After the plaintiff, for the purpose of proving that the property was lost through the keeper’s negligence, had introduced evidence that the keeper, on many occasions, when about to be absent from the room where the property was, had left the door of the room open, we are of opinion that the defendant should have been permitted to introduce the evidence which he offered, that it was the keeper’s “ habit ” to lock that door, when about to be absent from the room. There was no direct evidence whether the room was open or locked when the property disap-peared. That, however, was a material question in the case ; and the jury should not have been left to decide it solely upon evidence of the keeper’s occasional carelessness, but should have been allowed to take also into consideration his habitual care. The probability that the property was taken away when the door was open might certainly have been lessened by the evidence which was excluded. What influence that evidence *41would have produced on the minds of the jurors, we cannot know.
Except the exclusion of the above mentioned evidence, we find nothing objectionable in the rulings made, or in the instructions given, on the trial.
If, when the property was demanded of the defendant, he was entitled to further notice that the judgment in the suit, in which the attachment was made, had been paid, and the attachment dissolved, we are of opinion that he waived such notice by his reply to the demand, that the property had been lost, and he could not deliver it.

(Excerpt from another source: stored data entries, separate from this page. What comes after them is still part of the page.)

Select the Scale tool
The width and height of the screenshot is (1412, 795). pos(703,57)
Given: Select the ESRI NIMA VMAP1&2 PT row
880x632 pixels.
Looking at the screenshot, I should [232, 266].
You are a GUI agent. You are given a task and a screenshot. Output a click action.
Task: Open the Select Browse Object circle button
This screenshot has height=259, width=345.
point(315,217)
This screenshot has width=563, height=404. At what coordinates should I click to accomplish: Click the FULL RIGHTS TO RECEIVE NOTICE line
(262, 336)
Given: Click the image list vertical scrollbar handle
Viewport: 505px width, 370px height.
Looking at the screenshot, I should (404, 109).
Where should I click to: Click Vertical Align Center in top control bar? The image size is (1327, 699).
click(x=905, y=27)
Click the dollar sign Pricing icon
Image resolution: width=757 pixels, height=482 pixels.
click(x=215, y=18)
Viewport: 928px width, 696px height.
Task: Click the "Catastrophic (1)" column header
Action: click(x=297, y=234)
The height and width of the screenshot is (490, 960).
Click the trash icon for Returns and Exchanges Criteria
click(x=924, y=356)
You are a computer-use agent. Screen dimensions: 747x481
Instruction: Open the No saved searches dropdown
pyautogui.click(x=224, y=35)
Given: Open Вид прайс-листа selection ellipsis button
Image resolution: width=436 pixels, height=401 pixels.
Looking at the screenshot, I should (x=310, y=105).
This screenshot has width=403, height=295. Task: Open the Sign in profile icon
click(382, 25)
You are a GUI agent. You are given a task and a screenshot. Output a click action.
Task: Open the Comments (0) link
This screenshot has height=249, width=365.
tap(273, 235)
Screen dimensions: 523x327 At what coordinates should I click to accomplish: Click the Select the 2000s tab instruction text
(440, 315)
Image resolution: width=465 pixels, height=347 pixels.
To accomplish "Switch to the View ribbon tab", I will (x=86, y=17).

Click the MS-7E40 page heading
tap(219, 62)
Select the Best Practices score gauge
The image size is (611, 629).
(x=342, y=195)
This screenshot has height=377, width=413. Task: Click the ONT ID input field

It was objected, at the argument, that if the defendant were answerable to the plaintiff for the loss of the property, yet that, on the evidence, he was not guilty of a conversion of it to his own use, but guilty only of nonfeasance. And this would have been decisive against the maintenance of the action in its present form, if the bill of exceptions had clearly shown that the objection was taken at the trial. But as this does not clearly appear, the objection cannot now prevail. Brown v. Waterman, 10 Cush. 117. Exceptions sustained.